◆ TASK PROMPT
Copy out each line from the material where the word "Нови" is found.

◆ DATA TO EXAMINE
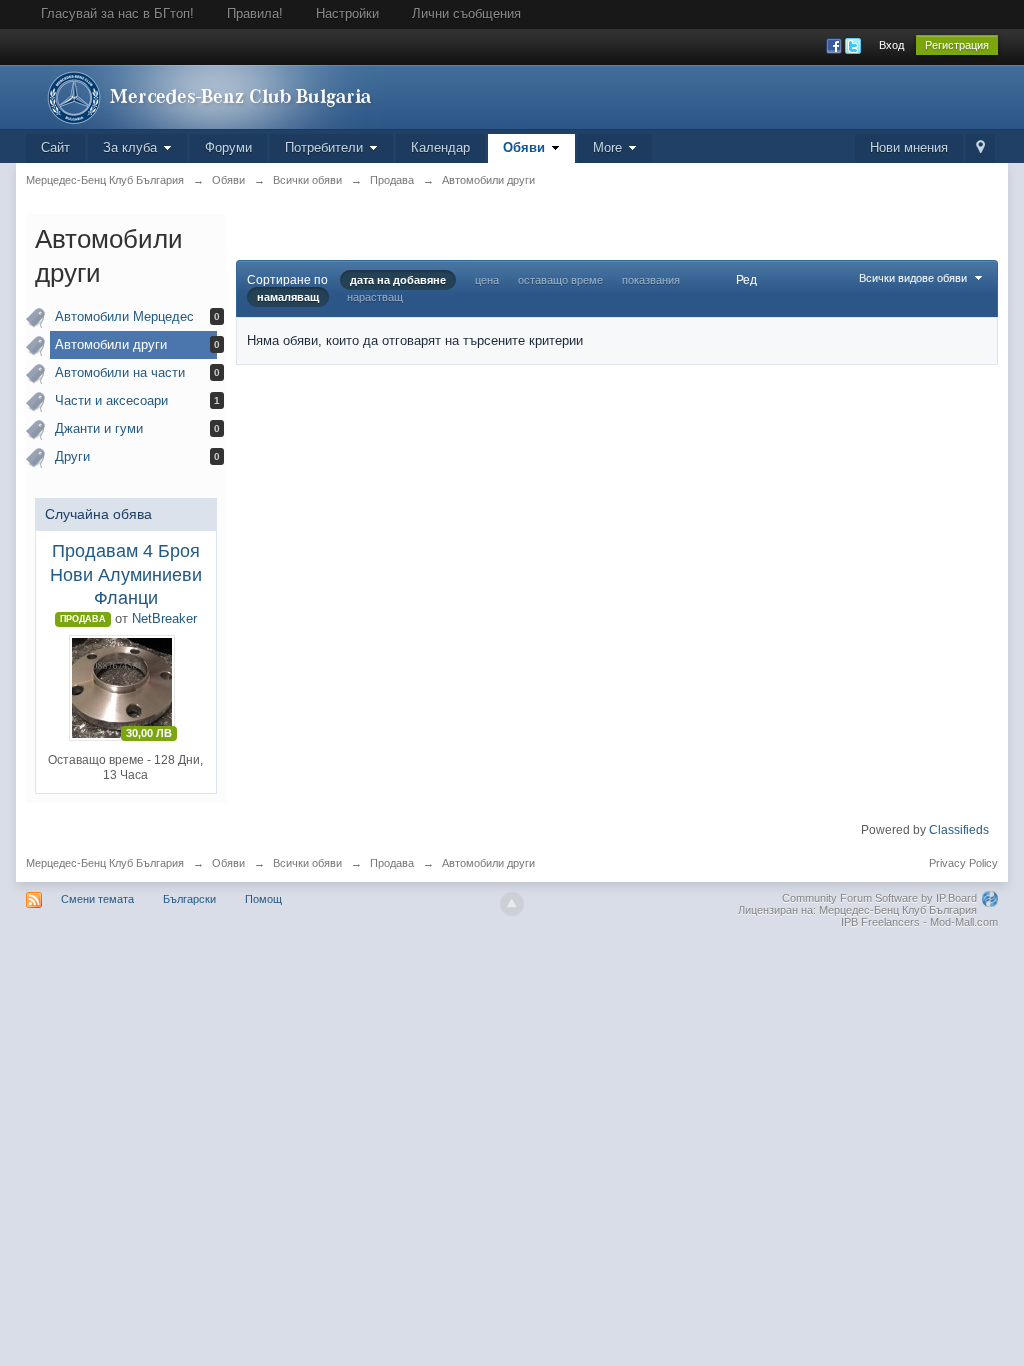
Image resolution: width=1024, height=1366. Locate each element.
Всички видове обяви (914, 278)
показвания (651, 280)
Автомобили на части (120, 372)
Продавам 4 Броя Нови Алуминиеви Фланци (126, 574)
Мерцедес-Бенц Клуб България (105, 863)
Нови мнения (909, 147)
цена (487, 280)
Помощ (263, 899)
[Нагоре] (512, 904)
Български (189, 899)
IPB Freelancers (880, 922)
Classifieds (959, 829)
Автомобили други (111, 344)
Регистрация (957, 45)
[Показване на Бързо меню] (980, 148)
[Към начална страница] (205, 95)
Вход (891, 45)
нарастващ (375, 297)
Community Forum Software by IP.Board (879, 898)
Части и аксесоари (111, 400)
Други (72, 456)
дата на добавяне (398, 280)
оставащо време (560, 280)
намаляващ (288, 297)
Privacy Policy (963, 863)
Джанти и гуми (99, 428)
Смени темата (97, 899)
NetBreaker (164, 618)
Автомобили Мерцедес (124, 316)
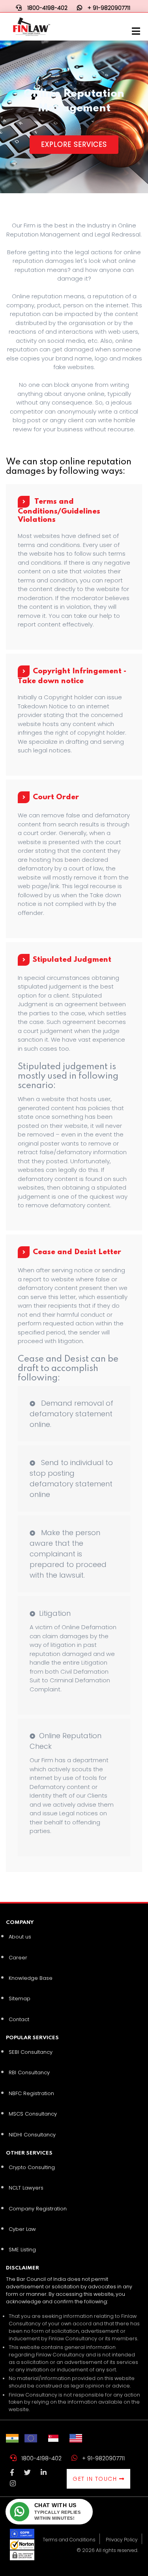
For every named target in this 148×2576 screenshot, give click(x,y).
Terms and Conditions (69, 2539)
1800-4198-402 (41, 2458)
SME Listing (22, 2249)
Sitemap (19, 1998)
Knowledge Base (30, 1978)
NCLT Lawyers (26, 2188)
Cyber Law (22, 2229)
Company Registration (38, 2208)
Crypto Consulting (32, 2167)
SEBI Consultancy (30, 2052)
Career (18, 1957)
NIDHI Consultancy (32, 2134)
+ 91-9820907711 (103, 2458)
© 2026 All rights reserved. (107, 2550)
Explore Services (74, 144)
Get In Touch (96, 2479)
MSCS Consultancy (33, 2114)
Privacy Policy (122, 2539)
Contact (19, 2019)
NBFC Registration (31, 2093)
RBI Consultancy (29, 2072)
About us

◆ RESPONSE
Продавам 4 Броя Нови Алуминиеви Фланци (126, 574)
Нови мнения (909, 147)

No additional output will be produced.